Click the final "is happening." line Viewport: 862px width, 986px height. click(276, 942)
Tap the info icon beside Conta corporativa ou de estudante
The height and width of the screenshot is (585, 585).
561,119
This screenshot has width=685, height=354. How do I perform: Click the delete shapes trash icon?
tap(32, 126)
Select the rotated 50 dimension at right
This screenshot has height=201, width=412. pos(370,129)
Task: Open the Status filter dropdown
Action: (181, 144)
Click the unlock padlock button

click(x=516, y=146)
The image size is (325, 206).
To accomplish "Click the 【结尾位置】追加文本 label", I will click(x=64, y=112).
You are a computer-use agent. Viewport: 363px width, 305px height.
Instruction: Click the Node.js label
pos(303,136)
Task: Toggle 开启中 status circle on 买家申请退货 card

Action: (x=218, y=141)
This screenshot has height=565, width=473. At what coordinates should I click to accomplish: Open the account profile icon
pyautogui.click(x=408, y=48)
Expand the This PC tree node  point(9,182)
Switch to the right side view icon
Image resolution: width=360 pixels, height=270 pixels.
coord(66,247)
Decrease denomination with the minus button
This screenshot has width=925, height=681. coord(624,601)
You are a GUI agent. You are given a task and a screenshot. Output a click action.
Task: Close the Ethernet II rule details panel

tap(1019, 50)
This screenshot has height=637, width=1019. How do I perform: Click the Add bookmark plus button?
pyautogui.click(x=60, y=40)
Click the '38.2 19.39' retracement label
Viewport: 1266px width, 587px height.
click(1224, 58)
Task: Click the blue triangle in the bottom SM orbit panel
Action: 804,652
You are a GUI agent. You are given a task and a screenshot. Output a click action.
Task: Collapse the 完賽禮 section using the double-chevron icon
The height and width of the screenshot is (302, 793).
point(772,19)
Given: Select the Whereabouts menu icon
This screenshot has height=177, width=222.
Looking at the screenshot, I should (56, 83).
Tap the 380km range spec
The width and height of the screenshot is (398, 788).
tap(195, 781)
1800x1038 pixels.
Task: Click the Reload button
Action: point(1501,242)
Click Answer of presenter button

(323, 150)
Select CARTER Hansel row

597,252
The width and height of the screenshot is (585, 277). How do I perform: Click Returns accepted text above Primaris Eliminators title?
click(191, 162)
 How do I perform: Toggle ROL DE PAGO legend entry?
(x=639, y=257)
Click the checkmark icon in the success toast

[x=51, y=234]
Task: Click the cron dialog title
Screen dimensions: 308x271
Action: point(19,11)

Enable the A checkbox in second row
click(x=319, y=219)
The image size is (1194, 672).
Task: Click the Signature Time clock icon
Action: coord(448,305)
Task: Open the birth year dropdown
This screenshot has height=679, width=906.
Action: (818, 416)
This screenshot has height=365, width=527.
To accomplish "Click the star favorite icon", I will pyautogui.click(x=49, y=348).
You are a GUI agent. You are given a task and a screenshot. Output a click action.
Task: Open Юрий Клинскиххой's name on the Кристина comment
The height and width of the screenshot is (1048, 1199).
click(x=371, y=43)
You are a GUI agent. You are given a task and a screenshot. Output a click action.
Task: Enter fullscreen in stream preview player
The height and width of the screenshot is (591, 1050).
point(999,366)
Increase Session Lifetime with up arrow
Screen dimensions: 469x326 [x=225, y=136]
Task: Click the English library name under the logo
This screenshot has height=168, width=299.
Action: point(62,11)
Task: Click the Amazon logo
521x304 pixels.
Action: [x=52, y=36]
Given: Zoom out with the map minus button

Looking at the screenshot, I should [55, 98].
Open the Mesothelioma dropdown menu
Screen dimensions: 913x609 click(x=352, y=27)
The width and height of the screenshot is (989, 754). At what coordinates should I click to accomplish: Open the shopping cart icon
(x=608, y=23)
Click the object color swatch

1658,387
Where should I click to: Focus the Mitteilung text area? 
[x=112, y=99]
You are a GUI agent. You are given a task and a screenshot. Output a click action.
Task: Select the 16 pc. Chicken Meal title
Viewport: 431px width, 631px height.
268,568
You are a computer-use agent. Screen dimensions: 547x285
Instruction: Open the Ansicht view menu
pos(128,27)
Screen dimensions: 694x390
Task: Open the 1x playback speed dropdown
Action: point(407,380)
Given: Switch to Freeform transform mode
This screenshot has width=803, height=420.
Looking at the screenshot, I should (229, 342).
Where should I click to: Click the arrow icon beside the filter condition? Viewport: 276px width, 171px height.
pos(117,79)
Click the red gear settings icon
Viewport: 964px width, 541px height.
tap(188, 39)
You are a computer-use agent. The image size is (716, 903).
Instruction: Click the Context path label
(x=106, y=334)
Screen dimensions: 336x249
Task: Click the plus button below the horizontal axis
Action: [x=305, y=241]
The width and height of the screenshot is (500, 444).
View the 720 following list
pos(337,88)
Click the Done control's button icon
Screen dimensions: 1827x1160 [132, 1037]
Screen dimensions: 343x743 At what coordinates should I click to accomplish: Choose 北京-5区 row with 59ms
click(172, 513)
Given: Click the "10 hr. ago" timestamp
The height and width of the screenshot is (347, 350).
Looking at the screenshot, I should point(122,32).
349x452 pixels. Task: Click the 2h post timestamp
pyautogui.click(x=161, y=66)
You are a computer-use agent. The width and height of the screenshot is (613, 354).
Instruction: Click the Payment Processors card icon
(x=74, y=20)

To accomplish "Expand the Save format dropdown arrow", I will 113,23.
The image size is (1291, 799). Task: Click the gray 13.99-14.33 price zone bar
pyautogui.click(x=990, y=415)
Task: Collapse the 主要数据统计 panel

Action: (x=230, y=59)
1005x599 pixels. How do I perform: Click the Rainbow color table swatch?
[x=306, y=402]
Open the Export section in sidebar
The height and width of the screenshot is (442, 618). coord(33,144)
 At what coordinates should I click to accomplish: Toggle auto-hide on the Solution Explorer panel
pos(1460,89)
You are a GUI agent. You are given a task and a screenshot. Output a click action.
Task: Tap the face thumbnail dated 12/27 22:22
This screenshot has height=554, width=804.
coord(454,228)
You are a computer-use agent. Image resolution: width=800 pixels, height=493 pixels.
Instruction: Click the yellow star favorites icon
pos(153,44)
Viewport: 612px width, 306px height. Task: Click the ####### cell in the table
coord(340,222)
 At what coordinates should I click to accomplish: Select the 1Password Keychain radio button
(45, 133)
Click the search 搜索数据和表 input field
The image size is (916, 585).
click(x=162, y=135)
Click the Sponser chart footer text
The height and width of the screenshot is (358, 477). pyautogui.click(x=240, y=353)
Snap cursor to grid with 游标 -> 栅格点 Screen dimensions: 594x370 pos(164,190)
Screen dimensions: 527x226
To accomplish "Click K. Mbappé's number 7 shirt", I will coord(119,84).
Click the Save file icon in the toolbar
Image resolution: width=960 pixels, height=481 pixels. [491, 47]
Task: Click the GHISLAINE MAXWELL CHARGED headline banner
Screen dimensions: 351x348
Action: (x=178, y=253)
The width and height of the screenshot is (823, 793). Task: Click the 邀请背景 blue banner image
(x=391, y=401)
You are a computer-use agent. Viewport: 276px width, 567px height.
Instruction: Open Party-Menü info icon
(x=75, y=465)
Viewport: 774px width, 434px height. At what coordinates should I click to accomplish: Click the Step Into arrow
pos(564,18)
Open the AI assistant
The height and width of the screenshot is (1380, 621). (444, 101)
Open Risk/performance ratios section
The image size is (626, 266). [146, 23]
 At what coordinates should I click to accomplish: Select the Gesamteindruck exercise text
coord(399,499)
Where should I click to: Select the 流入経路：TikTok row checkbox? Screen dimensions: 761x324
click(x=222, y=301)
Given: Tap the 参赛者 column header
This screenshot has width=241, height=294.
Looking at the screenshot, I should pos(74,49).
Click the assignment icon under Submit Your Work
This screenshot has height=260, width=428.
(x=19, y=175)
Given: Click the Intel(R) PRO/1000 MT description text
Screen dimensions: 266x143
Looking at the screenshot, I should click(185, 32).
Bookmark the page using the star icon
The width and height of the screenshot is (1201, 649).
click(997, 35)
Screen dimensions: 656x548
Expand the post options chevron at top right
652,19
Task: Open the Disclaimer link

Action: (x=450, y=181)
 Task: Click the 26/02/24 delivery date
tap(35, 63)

Brief:
Copy the material from the line with "Decrease denomination with the minus button" up to and including the line with "point(772,19)", keeping each line as it appears.

The response:
Decrease denomination with the minus button
This screenshot has width=925, height=681. coord(624,601)
You are a GUI agent. You are given a task and a screenshot. Output a click action.
Task: Close the Ethernet II rule details panel

tap(1019, 50)
This screenshot has height=637, width=1019. How do I perform: Click the Add bookmark plus button?
pyautogui.click(x=60, y=40)
Click the '38.2 19.39' retracement label
Viewport: 1266px width, 587px height.
click(1224, 58)
Task: Click the blue triangle in the bottom SM orbit panel
Action: 804,652
You are a GUI agent. You are given a task and a screenshot. Output a click action.
Task: Collapse the 完賽禮 section using the double-chevron icon
The height and width of the screenshot is (302, 793).
point(772,19)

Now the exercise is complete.